_Work request_.
Apart from the pictures, every line below is to be set down exactly.
BEGIN
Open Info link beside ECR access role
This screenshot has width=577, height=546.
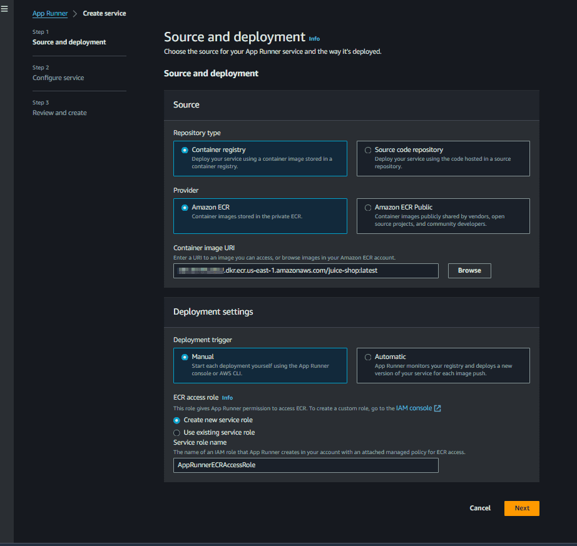pyautogui.click(x=227, y=398)
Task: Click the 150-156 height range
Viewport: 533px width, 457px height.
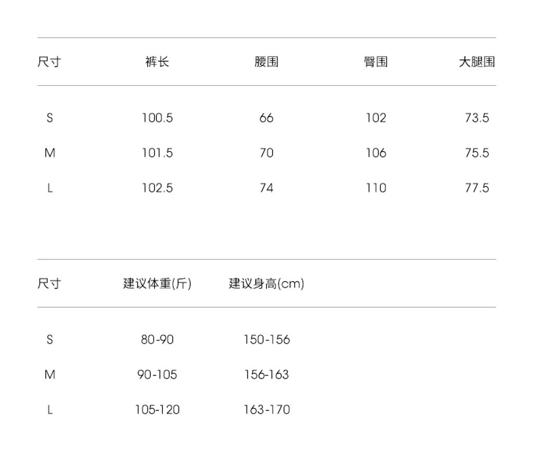Action: (x=267, y=340)
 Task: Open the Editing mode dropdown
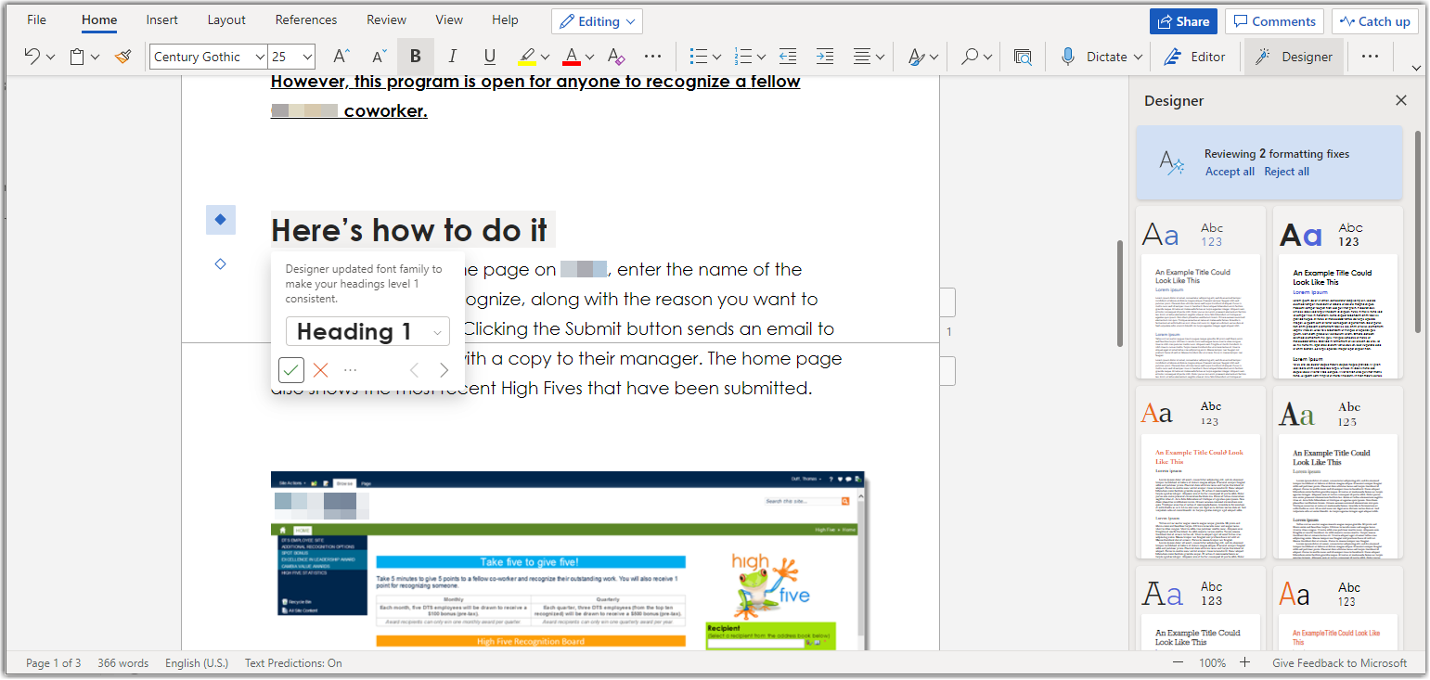click(597, 20)
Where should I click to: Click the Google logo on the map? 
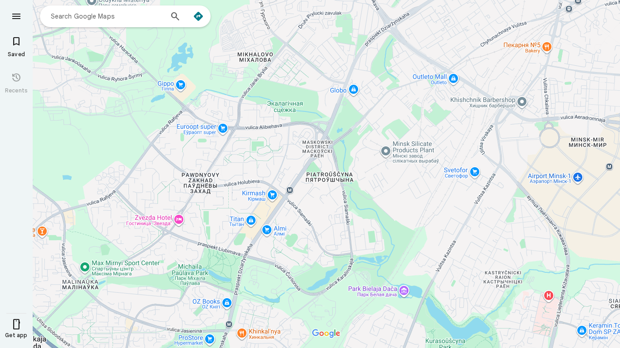[326, 334]
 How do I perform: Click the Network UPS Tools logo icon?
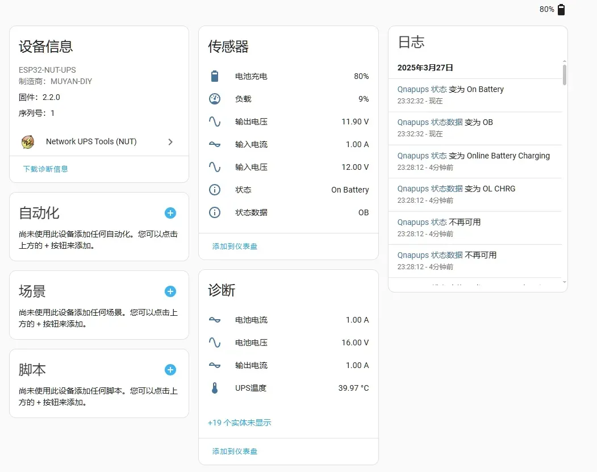pyautogui.click(x=27, y=142)
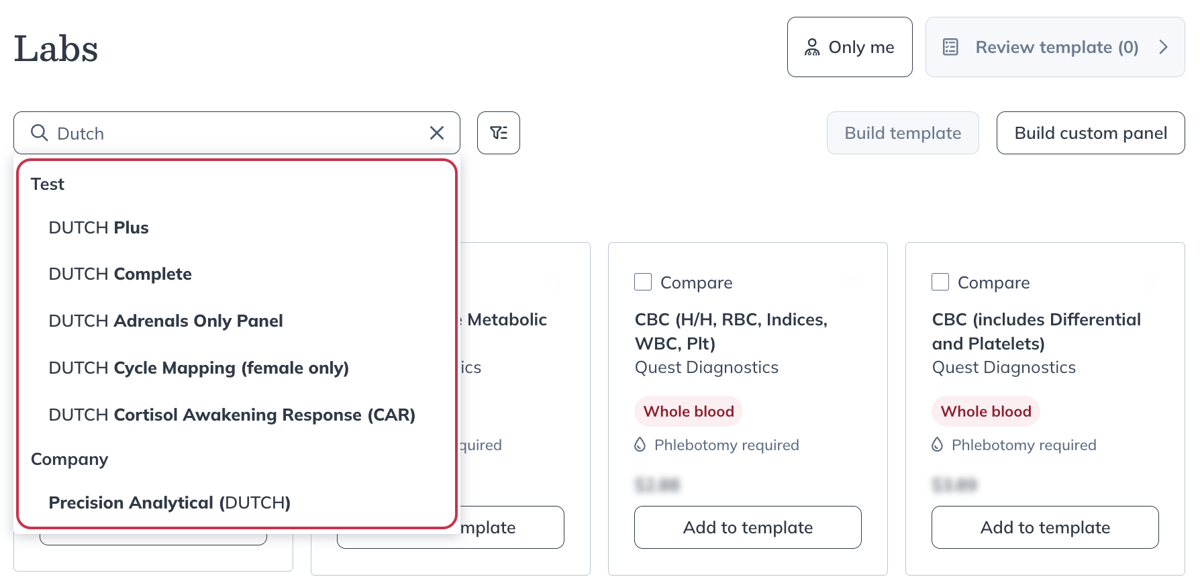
END
_Written response_.
Open Info link beside ECR access role
This screenshot has width=577, height=546.
pyautogui.click(x=227, y=398)
Task: Click the 150-156 height range
Viewport: 533px width, 457px height.
Action: (x=267, y=340)
 Task: Open the Editing mode dropdown
click(597, 20)
Where should I click to: Click the Google logo on the map? 
[326, 334]
 How do I perform: Click the Network UPS Tools logo icon?
pyautogui.click(x=27, y=142)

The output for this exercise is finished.